Ich drehte meinen Kopf kaum wahrnehmbar in ihre Richtung, ohne dabei ihren Blick zu erwidern, dann nickte ich einmal und wandte mich wieder ab.
Mike war froh über die eisige Stimmung zwischen Bella und mir. Er hatte befürchtet, dass ich mit meiner mutigen Rettungsaktion sie schwer beeindrucken würde und war nun augenscheinlich erleichtert, dass es den umgekehrten Effekt zu haben schien. Jeden Tag saß er wie selbstverständlich vor Beginn der Biostunde auf ihrer Tischkante, um sich mit ihr zu unterhalten und ignorierte dabei mich ebenso konsequent wie ich sie.
Nach jenem glatten Tag war der Schnee endgültig geschmolzen. Der Frühjahrsball findet bald statt und es ist Damenwahl.
Mike und Bella kamen diesmal gemeinsam zur Biostunde. Seine Gedanken passten zu seinem gequälten Gesichtsausdruck. Als Bella auf ihrem Platz saß, sprach Mike das Thema an und ich wurde tatsächlich neugierig auf ihre Reaktion.
>>Was ich dir sagen wollte<< begann Mike mit gesenktem Blick - >>Jessica hat mich gefragt, ob ich mit ihr zum Frühjahrsball gehe.<< erzählte er Bella.
>>Echt?

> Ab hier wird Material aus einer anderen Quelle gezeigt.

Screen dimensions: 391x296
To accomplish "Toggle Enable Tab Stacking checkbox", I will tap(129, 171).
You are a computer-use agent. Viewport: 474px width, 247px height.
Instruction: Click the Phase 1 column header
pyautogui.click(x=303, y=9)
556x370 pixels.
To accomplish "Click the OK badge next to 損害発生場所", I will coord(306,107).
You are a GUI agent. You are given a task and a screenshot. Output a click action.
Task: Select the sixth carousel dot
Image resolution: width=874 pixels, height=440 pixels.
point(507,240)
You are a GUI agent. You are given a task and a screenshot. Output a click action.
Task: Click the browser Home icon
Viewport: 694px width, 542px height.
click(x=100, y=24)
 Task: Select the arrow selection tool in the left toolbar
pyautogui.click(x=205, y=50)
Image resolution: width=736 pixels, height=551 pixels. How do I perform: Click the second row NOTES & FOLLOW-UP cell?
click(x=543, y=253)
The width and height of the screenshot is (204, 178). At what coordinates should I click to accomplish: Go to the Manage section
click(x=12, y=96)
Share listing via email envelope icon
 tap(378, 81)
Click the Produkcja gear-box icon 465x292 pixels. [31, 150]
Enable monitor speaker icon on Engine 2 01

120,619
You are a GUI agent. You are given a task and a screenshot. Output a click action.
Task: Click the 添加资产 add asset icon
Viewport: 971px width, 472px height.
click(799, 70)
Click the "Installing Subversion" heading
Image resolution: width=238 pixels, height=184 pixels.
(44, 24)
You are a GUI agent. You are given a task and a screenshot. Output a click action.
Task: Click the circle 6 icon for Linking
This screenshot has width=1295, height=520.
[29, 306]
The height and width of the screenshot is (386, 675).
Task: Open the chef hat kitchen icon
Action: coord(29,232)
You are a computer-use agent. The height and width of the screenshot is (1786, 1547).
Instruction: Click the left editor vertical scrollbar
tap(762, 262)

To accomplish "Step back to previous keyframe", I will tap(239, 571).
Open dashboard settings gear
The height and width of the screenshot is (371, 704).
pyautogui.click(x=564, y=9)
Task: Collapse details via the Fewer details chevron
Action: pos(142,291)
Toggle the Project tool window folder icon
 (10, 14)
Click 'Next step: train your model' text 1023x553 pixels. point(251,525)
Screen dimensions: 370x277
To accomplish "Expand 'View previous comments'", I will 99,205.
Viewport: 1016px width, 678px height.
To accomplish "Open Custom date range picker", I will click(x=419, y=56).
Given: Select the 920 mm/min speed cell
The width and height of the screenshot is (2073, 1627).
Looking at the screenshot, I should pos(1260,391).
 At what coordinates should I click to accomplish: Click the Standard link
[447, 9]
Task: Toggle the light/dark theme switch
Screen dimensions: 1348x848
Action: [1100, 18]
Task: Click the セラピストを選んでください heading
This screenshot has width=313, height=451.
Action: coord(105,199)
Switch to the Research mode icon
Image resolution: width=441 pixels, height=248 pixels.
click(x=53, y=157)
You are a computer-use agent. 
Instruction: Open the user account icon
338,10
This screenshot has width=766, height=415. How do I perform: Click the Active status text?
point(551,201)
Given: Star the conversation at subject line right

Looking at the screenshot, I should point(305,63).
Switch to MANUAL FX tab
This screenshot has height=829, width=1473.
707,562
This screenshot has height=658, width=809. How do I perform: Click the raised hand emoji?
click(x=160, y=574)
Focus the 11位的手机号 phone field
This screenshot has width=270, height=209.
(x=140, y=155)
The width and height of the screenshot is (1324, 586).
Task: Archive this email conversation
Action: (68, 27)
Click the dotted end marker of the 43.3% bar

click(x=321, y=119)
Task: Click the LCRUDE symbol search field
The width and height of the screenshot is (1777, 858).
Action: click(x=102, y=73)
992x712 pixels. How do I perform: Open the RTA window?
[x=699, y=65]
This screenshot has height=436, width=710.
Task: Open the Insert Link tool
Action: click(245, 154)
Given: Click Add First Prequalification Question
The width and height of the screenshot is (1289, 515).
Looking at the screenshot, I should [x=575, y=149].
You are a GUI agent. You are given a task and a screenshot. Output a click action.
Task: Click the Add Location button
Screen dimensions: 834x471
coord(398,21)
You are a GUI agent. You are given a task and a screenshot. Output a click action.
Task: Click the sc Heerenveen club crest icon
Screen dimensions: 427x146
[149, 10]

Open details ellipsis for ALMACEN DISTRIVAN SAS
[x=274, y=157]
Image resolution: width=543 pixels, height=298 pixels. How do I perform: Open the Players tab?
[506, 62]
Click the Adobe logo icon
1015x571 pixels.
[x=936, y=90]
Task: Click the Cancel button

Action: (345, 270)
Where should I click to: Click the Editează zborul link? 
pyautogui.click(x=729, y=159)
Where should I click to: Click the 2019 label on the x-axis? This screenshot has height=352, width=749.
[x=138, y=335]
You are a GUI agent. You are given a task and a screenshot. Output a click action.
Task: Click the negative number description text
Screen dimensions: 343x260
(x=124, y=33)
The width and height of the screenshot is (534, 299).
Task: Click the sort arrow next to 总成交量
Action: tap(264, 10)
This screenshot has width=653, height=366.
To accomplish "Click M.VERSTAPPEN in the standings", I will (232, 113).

Toll!<< antwortete sie heiter und enthusiastisch. >>Ihr habt bestimmt einen super Abend zusammen.<<
>>Na ja, die Sache ist ...<< Er drehte sich etwas weg als er ihr erfreutes Lächeln sah. >>Ich hab ihr gesagt, ich weiß noch nicht.<<
>>Warum das denn?<< fragte sie.
Mike wurde knallrot und sah wieder zu Boden. >>Ich war mir nicht sicher ... Also, ob du nicht vielleicht vor hattest, mich zu fragen.<<
Bella hielt inne, meine Neugier war größer als erwartet und ich schaute reflexartig in ihre Richtung.
>>Mike, ich finde, du solltest ihr zusagen<< antwortete sie.
>>Hast du schon jemand anderes gefragt?<< fragte Mike und warf mir einen schnellen Blick zu.
>>Nein<< versicherte sie ihm. >>Ich gehe überhaupt nicht zum Ball.<<
>>Warum denn nicht?<< wollte Mike wissen.
>>Das ist Samstag, an dem ich nach Seattle fahre<< erklärte sie ihm.
>>Kannst du das nicht auf ein anderes Wochenende verschieben?<<
>>Nein, tut mir leid<< sagte sie. >>Und du solltest Jess auch nicht länger warten lassen - das ist unhöflich.<<
>>Ja, du hast Recht<< murmelte er, wandte sich ab und ging niedergeschlagen zu seinem Platz.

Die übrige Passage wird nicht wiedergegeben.